>> Start
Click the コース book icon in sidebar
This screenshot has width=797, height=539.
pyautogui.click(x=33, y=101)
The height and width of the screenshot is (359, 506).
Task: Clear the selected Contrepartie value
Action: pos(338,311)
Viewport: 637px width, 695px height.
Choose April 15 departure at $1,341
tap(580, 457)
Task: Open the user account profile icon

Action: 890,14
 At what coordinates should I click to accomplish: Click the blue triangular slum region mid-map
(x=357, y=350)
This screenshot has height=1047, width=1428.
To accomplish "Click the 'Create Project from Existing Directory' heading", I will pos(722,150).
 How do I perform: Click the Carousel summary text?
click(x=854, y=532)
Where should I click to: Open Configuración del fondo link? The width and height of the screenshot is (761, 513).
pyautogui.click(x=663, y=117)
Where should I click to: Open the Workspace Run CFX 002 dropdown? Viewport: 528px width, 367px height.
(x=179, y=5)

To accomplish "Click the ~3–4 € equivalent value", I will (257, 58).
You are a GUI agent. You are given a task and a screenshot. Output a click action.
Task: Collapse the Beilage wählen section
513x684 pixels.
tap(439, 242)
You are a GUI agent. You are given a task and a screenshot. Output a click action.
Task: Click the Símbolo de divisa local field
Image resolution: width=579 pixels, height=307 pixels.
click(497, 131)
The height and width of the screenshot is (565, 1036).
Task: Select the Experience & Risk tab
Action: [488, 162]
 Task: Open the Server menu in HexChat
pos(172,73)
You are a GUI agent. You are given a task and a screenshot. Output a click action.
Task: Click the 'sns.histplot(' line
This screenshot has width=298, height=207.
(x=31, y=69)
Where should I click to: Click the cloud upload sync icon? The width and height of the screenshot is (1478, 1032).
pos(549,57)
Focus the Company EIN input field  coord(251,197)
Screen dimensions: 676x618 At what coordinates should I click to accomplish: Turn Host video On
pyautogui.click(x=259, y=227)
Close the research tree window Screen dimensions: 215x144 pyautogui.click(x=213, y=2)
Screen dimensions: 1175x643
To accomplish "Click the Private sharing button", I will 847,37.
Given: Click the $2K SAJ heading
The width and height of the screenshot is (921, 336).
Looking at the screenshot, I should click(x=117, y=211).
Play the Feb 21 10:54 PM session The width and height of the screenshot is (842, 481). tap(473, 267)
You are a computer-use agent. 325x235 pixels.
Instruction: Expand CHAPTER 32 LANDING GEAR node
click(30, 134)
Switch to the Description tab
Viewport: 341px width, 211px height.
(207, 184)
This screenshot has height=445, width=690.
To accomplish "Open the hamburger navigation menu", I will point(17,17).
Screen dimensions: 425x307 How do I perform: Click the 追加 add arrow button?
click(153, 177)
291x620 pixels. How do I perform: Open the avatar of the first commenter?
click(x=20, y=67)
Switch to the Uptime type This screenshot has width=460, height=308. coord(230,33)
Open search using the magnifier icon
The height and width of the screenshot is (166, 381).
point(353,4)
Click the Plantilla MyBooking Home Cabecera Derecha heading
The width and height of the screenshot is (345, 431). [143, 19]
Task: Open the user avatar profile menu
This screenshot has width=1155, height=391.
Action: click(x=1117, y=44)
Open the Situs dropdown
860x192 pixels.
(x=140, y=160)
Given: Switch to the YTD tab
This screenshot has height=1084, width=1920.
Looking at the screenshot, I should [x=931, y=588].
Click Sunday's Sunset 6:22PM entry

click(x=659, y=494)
>> End
### GOAL
Return, without alteration, the stretch of the material from the line containing "Play the Feb" through the final line of the material, both ends included.

### EXERCISE RESPONSE
Play the Feb 21 10:54 PM session The width and height of the screenshot is (842, 481). tap(473, 267)
You are a computer-use agent. 325x235 pixels.
Instruction: Expand CHAPTER 32 LANDING GEAR node
click(30, 134)
Switch to the Description tab
Viewport: 341px width, 211px height.
(207, 184)
This screenshot has height=445, width=690.
To accomplish "Open the hamburger navigation menu", I will point(17,17).
Screen dimensions: 425x307 How do I perform: Click the 追加 add arrow button?
click(153, 177)
291x620 pixels. How do I perform: Open the avatar of the first commenter?
click(x=20, y=67)
Switch to the Uptime type This screenshot has width=460, height=308. coord(230,33)
Open search using the magnifier icon
The height and width of the screenshot is (166, 381).
point(353,4)
Click the Plantilla MyBooking Home Cabecera Derecha heading
The width and height of the screenshot is (345, 431). [143, 19]
Task: Open the user avatar profile menu
This screenshot has width=1155, height=391.
Action: click(x=1117, y=44)
Open the Situs dropdown
860x192 pixels.
(x=140, y=160)
Given: Switch to the YTD tab
This screenshot has height=1084, width=1920.
Looking at the screenshot, I should [x=931, y=588].
Click Sunday's Sunset 6:22PM entry

click(x=659, y=494)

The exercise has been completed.